Cuando Carole tocó tierra lo hizo con las manos atadas y franqueada por dos apuestos policías, como si fuera un reputado criminal. Muchos; igual de racistas que el ministro Salvini, la llamaban chofer de inmigrantes; otros tantos, aplaudieron su bravura; que hizo eco en las redes sociales, gracias a lo cual, varios gobiernos europeos, ofrecieron recibir a los rescatados sin mayores tramites. Claro, en el inter, las frágiles balsas siguen sucumbiendo en el Mediterráneo.

Resulta alarmante cómo el odio hacia el extranjero ha aumentado en estos tiempos. Yo he escuchado, en distintos momentos, a gente dizque ‘preparada’ (lo que esto signifique) hablar mal de haitianos, centroamericanos, musulmanes, mexicanos, por el simple hecho de ser haitianos, centroamericanos, musulmanes, mexicanos, que buscan un futuro lejos de su lugar de origen.

Los que saben, hablan de la criminalización como eje central de la política migratoria. Allí están Trump, Salvini y compañía. Es preocupante esta tendencia global, pues la migración es tan antigua como el hombre mismo.

Por suerte, el poder judicial ha frenado barbaridad y media, pero no siempre es el caso. Rackete estuvo casi 72 horas en arresto domiciliario mientras se presentaba ante el juez. En ese lapso el gobierno de Salvini preparó una solicitud de expulsión y hubo confrontaciones diplomáticas con Holanda y Alemania.
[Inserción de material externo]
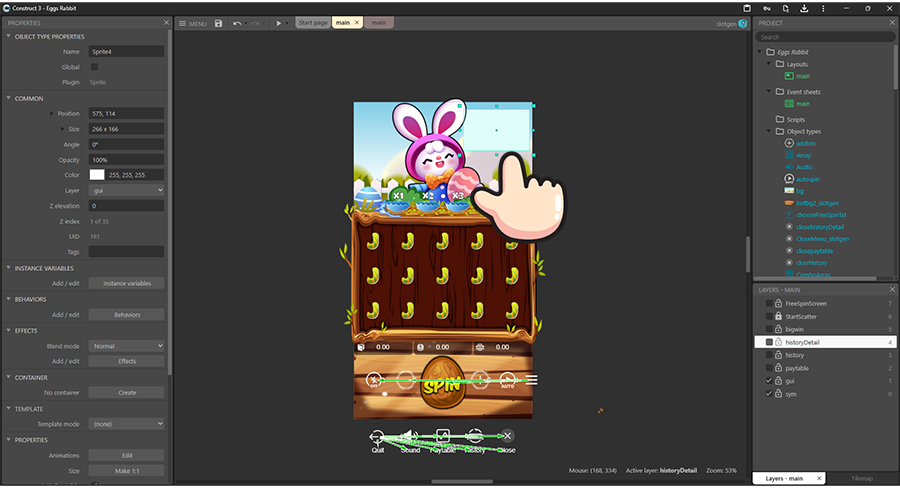Select the Array object in project tree
This screenshot has width=900, height=488.
click(x=804, y=155)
El pasado 3 de julio, la justicia italiana desechó las acusaciones. En efecto, Alessandra Vella, juez de Agrigento, resolvió que lo que hizo nuestra super capitana fue: “salvar vidas en el mar”. Sin embargo, en este mundo desigual necesitamos que más Carole Rackete, al ritmo de: “Yo no soy marinera, soy capitana, soy capitana”, le griten a los Salvini que se sosieguen.